Personal information
- Full name: Youssef Adnane
- Date of birth: 16 July 1985 (age 41)
- Place of birth: Mulhouse, France
- Height: 1.78 m (5 ft 10 in)
- Position: Striker

Team information
- Current team: Nakhon Pathom United

Youth career
- 1993–2005: FC Mulhouse

Senior career*
- Years: Team / Apps / (Gls)
- 2005–2007: Brest / 7 / (0)
- 2006: → Châtellerault (loan) / 11 / (4)
- 2007–2008: → AS Cherbourg (loan) / 50 / (34)
- 2008–2009: Caen / 14 / (0)
- 2009–2010: Angers / 12 / (1)
- 2010: → Évian (loan) / 18 / (10)
- 2010–2013: Évian / 62 / (21)
- 2013–2015: Tours / 53 / (18)
- 2015–2016: Brest / 27 / (15)
- 2017–: Nakhon Pathom United / 0 / (0)

= Youssef Adnane =

French footballer of Moroccan descent (born 1985)

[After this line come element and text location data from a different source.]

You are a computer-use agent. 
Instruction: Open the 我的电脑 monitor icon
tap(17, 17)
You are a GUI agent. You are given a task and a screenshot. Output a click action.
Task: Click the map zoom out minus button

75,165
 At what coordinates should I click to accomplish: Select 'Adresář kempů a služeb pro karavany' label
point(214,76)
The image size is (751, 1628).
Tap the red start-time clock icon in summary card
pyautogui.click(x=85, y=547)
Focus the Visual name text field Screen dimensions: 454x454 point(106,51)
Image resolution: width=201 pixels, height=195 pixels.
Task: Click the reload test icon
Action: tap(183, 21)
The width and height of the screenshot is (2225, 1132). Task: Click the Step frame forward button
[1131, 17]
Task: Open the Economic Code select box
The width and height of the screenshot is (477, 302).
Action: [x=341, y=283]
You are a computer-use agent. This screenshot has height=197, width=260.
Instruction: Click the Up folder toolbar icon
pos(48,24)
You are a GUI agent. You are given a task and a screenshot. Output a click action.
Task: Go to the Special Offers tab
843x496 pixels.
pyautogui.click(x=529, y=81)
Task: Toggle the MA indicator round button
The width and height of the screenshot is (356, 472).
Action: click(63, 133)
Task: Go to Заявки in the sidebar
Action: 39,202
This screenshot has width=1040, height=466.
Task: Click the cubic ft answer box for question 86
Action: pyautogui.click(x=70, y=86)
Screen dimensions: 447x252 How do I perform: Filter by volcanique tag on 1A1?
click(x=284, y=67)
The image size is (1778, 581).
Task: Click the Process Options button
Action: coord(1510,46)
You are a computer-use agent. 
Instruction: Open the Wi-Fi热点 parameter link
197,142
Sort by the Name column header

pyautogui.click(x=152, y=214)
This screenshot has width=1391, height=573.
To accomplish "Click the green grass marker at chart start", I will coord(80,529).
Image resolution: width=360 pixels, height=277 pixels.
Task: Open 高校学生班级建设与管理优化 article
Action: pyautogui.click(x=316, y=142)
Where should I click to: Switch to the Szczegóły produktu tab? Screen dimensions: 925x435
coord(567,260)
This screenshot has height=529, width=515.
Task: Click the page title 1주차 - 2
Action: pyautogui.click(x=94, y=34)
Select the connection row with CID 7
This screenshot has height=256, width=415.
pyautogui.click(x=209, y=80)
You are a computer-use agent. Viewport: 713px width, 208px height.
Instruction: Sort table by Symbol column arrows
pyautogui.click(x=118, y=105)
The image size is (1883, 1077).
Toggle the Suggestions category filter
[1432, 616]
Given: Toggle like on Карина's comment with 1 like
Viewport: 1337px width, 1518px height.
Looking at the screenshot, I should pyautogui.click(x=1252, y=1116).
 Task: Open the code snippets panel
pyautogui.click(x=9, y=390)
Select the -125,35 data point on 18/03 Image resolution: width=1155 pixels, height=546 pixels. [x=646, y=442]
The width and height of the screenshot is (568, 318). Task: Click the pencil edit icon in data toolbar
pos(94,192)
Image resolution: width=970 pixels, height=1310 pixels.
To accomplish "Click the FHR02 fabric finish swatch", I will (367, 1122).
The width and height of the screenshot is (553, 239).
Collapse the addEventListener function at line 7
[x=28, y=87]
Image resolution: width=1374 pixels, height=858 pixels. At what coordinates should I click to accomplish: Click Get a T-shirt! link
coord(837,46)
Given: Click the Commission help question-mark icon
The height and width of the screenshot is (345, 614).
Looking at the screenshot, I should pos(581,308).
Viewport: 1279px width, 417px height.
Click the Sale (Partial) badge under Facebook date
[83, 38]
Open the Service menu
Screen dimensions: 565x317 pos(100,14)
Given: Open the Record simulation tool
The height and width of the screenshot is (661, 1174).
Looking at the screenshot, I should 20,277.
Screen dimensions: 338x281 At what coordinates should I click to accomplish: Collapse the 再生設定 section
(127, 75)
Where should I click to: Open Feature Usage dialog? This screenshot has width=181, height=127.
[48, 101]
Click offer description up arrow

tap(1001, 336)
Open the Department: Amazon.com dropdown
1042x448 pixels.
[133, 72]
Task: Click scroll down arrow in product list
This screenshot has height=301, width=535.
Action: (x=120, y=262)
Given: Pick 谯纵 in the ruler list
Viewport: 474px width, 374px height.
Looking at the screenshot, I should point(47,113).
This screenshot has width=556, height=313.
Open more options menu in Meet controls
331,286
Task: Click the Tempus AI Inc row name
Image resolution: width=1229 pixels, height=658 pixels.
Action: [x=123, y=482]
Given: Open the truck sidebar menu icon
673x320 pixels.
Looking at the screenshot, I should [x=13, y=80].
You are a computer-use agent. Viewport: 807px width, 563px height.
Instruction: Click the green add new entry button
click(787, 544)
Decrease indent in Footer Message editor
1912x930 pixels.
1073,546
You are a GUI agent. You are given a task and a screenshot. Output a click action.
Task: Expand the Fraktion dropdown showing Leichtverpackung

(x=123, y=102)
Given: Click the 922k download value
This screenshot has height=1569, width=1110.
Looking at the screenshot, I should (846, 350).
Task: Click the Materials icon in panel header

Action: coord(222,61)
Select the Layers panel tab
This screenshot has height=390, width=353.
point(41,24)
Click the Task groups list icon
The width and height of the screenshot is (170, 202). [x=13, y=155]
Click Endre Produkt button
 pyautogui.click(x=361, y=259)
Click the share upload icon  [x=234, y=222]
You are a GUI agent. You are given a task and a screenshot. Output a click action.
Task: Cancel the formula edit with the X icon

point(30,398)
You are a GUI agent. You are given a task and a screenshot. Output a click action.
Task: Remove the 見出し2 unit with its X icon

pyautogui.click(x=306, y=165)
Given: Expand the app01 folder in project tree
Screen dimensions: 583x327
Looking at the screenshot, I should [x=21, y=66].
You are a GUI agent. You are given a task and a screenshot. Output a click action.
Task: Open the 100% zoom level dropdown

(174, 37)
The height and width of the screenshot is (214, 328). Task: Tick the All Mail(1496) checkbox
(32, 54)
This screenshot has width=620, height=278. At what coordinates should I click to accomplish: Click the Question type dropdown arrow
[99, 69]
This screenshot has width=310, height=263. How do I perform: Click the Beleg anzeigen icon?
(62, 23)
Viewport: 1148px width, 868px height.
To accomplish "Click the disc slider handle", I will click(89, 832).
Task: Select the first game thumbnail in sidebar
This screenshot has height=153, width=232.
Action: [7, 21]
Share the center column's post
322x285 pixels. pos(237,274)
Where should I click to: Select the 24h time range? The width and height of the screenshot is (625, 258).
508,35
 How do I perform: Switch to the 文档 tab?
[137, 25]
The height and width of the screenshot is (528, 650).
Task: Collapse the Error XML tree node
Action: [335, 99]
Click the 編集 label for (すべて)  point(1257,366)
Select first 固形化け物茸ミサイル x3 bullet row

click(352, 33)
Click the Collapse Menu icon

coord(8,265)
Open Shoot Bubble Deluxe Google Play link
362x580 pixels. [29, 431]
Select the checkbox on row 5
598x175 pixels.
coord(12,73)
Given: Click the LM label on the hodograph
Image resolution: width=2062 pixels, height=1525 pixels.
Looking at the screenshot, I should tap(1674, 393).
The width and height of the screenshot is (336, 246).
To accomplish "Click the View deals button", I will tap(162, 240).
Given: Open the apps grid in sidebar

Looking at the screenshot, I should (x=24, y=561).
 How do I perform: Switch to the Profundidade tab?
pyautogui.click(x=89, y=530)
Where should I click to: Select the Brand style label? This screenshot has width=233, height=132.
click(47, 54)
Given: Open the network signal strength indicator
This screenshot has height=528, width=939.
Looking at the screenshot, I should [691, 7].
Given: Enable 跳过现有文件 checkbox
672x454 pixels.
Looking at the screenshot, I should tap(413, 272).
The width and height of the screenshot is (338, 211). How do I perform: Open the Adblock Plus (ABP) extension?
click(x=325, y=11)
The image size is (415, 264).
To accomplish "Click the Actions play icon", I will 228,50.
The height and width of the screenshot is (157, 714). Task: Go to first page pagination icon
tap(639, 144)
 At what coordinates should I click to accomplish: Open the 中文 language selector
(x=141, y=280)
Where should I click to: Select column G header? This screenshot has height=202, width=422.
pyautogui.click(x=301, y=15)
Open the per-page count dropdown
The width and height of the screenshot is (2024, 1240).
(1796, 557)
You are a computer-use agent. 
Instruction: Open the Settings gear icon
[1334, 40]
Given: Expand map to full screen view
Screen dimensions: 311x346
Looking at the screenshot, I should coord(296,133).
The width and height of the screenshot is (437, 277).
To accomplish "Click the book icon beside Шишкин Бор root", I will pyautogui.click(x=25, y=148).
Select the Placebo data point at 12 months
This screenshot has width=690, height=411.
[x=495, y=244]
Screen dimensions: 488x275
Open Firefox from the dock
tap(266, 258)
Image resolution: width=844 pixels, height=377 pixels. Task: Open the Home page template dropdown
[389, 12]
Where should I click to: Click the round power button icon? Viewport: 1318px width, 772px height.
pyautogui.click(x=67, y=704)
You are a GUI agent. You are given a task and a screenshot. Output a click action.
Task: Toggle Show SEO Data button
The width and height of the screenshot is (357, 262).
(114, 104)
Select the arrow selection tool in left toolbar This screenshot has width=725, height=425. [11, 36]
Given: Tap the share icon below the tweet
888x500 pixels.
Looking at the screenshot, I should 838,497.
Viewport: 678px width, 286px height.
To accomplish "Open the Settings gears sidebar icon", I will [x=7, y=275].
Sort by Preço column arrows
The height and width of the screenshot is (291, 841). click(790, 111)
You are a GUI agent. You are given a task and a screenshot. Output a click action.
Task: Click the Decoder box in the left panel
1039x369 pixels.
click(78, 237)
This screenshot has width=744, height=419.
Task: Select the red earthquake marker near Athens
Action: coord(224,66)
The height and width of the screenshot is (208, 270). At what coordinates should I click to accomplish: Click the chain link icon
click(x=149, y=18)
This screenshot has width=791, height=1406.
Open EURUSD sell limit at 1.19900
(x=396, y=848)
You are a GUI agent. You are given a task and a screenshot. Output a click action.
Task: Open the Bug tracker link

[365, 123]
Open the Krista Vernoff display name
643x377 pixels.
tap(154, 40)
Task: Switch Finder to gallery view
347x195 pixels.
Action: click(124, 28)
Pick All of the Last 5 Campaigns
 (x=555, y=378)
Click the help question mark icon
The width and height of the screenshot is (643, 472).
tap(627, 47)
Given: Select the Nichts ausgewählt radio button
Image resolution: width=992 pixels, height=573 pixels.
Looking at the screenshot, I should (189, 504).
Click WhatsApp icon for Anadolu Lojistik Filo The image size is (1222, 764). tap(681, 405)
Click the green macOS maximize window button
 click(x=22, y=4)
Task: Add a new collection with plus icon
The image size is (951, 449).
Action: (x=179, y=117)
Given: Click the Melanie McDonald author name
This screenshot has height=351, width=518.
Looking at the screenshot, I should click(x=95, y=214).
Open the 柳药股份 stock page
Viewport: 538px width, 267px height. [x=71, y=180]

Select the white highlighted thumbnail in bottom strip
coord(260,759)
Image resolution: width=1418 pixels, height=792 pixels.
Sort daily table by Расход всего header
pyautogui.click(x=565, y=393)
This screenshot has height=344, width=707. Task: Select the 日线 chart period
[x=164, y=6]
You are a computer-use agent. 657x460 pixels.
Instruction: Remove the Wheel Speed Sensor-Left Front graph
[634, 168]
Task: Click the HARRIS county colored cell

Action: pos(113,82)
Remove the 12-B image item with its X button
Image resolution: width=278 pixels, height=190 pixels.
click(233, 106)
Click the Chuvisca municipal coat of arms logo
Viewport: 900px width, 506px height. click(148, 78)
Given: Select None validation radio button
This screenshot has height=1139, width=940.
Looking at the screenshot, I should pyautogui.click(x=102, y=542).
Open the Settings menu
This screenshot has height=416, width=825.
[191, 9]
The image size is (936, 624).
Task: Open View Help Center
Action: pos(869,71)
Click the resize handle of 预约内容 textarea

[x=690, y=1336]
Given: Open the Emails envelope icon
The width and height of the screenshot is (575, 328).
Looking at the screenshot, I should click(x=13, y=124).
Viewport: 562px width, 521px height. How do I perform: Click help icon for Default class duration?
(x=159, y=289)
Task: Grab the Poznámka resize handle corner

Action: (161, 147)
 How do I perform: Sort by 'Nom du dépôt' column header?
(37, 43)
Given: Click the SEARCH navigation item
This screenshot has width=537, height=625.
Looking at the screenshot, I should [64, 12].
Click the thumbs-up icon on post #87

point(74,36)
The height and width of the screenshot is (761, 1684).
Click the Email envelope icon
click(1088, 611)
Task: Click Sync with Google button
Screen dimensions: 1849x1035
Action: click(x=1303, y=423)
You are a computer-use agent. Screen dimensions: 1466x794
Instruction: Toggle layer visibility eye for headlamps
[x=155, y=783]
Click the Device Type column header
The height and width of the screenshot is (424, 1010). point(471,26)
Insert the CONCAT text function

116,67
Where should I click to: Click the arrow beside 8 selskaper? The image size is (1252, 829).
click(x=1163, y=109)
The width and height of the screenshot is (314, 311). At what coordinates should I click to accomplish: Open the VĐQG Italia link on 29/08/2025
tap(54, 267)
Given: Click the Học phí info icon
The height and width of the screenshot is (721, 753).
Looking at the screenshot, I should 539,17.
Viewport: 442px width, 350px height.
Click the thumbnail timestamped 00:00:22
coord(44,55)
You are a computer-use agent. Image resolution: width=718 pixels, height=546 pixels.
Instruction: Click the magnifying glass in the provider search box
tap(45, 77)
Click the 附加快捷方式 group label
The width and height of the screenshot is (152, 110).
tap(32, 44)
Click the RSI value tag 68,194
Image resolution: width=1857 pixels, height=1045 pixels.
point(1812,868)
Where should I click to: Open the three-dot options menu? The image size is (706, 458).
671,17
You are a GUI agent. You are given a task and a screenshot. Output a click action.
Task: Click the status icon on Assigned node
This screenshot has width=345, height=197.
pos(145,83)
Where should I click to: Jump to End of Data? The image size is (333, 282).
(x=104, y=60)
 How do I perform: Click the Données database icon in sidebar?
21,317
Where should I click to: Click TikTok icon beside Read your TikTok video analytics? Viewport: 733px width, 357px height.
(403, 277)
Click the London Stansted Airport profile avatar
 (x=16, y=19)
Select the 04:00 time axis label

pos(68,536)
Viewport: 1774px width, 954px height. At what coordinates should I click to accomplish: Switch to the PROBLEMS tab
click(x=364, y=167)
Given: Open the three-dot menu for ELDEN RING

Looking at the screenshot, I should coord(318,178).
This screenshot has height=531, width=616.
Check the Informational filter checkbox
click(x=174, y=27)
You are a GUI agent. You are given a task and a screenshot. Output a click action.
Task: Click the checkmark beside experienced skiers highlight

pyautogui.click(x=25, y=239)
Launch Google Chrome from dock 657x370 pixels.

Youssef Adnane (born 16 July 1985) is a French footballer who plays for French club Nakhon Pathom United in Thai League 2.

==Football career==
Born in Mulhouse, Adnane began his career in the youth system of his hometown club FC Mulhouse. After spending a decade there, he was signed by Ligue 2 club Stade Brestois 29. He only made seven appearances at the club scoring no goals before being loan out to Championnat National side SO Châtellerault for the winter, where he made 11 appearances and scored 4 goals. Following his return to Brest, he was again loaned out, this time for two years to AS Cherbourg. Adnane adjusted well with the Normandy-based side scoring 34 goals in 50 matches over two league seasons.

After his two spectacular seasons with Cherbourg, Ligue 1 club SM Caen secured his services for the 2008–09 season. Adnane appeared in 14 matches for the season and, for the 2009–10 season, was signed by Angers SCO. Adnane's stint with Angers was brief appearing in 12 matches and scoring one goal during the first half of the season. In the second half of the season, Adnane was loaned out to third division club Évian. He scored ten goals on nine appearances helping the club win National and earn promotion to Ligue 2 for the first time in the club's history. On 10 July 2010, Adnane was signed on a permanent three-year deal with Évian.

In July 2013, Adnane was given a trial at Seattle Sounders FC in Major League Soccer but he was not offered a contract. Next month, he joined Tours in Ligue 2.
He recently joined Brest on the winter transfer window.

In August 2017, Adnane was given a trial at Bengaluru FC and played a friendly against UCAM Murcia CF in which he provided an assist to Sunil Chettri and started against FC Cartagena in the second friendly game in their pre-season tour in Spain.